Bel canto
Bel canto, (Italiaans: “mooie zang”) stijl van operazang die zijn oorsprong vindt in Italiaanse zang van polyfone (meervoudige) muziek en Italiaanse hoofse solozang tijdens de late 16e eeuw en die werd ontwikkeld in de Italiaanse opera in de 17e, 18e en vroege 19e eeuw. Met een relatief klein dynamisch bereik was belcanto-zang gebaseerd op een exacte controle van de intensiteit van de vocale toon, een erkenning van het onderscheid tussen de diapasontoon (geproduceerd wanneer het strottenhoofd zich in een relatief lage positie bevindt) en de fluittoon (wanneer het strottenhoofd zich in een hogere positie bevindt), en een vraag naar vocale behendigheid en duidelijke articulatie van noten en het uitspreken van woorden .

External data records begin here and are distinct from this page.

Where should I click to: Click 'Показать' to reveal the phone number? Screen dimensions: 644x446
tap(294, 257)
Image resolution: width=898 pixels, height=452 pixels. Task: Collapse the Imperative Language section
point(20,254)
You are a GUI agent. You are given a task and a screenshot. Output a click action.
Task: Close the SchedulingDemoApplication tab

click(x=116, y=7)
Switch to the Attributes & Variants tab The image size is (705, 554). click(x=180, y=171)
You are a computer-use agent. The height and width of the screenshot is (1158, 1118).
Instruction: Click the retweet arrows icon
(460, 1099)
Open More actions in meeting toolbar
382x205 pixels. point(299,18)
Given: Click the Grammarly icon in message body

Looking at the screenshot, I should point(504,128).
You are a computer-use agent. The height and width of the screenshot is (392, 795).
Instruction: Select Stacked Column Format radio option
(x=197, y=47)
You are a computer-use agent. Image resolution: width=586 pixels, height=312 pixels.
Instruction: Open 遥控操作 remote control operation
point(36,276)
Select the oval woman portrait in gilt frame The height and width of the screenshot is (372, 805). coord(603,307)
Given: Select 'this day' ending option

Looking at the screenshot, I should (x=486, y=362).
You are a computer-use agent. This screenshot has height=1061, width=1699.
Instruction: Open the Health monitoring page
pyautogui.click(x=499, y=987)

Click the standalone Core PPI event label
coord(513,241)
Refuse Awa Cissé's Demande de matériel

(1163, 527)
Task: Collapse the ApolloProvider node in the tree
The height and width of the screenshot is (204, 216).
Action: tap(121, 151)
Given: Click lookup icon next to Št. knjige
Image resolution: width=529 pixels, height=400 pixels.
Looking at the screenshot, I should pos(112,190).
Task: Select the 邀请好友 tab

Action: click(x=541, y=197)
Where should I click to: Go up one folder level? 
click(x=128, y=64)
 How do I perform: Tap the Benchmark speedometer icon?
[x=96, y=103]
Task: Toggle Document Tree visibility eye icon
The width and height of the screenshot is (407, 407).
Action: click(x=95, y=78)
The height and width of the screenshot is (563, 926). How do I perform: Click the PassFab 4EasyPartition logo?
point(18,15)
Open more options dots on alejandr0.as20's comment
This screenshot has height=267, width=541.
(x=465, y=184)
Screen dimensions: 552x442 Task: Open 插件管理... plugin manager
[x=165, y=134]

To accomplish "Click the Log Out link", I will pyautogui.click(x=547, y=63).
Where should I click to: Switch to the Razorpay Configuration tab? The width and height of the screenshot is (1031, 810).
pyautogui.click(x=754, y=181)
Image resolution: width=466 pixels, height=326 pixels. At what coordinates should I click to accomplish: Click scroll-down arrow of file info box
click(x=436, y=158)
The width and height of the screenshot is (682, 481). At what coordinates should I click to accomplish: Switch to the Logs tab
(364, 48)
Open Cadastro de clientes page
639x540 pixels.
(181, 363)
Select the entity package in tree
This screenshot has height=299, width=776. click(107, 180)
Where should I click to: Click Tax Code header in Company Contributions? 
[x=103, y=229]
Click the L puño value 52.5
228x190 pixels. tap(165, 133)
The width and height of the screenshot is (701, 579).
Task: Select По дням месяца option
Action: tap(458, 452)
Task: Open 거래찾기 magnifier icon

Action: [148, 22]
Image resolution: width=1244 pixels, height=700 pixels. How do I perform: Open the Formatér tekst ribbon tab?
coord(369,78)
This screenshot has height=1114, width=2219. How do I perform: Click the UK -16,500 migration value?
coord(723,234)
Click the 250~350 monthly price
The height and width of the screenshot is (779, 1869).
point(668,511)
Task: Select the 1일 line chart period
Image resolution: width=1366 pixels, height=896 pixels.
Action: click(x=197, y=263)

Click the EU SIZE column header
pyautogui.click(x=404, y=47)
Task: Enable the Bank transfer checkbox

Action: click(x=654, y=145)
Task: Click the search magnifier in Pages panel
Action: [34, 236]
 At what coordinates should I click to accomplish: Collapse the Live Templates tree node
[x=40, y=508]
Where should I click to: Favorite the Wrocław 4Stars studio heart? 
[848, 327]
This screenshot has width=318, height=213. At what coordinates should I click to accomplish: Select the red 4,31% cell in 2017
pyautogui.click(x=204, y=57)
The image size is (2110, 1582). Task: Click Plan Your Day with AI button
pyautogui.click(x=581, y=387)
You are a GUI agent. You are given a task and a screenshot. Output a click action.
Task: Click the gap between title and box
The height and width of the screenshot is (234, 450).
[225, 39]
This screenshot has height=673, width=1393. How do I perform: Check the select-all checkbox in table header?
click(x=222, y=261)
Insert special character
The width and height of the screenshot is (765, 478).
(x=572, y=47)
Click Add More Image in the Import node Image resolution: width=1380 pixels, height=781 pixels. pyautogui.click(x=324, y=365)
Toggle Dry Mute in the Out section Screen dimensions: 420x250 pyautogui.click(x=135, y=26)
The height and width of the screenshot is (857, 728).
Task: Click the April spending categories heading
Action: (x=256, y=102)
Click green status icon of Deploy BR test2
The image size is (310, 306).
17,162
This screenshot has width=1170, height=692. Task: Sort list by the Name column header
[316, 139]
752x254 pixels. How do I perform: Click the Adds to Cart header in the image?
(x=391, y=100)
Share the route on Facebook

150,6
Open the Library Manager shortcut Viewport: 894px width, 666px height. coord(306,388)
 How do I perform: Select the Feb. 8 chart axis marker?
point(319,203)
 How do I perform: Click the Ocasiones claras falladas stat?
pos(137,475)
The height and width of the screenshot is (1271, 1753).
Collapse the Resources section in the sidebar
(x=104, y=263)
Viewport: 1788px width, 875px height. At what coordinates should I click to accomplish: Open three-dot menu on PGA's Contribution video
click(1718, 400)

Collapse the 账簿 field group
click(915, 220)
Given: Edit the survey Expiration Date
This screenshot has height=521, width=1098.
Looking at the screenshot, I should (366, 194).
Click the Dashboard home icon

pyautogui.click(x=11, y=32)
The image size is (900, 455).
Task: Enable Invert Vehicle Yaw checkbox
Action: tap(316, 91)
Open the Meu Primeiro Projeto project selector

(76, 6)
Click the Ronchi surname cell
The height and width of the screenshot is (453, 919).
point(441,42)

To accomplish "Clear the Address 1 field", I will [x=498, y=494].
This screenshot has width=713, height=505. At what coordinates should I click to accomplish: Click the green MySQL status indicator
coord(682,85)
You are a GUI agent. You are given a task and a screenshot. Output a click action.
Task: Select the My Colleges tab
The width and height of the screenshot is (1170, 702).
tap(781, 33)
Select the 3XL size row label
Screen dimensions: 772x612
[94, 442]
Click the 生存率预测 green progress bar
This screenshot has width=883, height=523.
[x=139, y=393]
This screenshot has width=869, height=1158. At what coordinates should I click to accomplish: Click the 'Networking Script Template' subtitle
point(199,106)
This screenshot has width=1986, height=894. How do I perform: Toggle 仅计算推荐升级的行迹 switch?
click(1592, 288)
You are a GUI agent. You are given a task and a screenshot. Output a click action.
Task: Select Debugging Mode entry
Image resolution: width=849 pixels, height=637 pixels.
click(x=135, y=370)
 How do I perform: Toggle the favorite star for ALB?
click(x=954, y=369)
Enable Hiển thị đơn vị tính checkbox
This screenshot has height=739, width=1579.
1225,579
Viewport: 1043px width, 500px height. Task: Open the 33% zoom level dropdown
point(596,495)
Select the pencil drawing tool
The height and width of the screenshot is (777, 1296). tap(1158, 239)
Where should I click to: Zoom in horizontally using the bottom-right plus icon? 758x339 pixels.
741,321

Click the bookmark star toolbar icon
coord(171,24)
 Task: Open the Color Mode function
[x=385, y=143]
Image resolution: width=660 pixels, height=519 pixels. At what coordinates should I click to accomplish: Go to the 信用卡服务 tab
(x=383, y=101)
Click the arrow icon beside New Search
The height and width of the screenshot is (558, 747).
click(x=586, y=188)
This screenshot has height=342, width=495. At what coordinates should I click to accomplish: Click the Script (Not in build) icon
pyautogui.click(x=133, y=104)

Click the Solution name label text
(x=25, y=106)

Onder de meesters van belcanto in de 18e en 19e eeuwen waren de mannelijke sopraan Farinelli, de tenor Manuel del Popolo García, zijn dochter, de dramatische sopraan Maria Malibran en de sopraan Jenny Lind. De techniek van belcanto was bijna uitgestorven aan het begin van de 20e eeuw, omdat de trends in de opera zwaardere en meer dramatische zang aanmoedigden. Aan het einde van de 20e eeuw kwam een aantal operas terug waarvoor de stijl geschikt was, vooral die van Vincenzo Bellini en Gaetano Donizetti.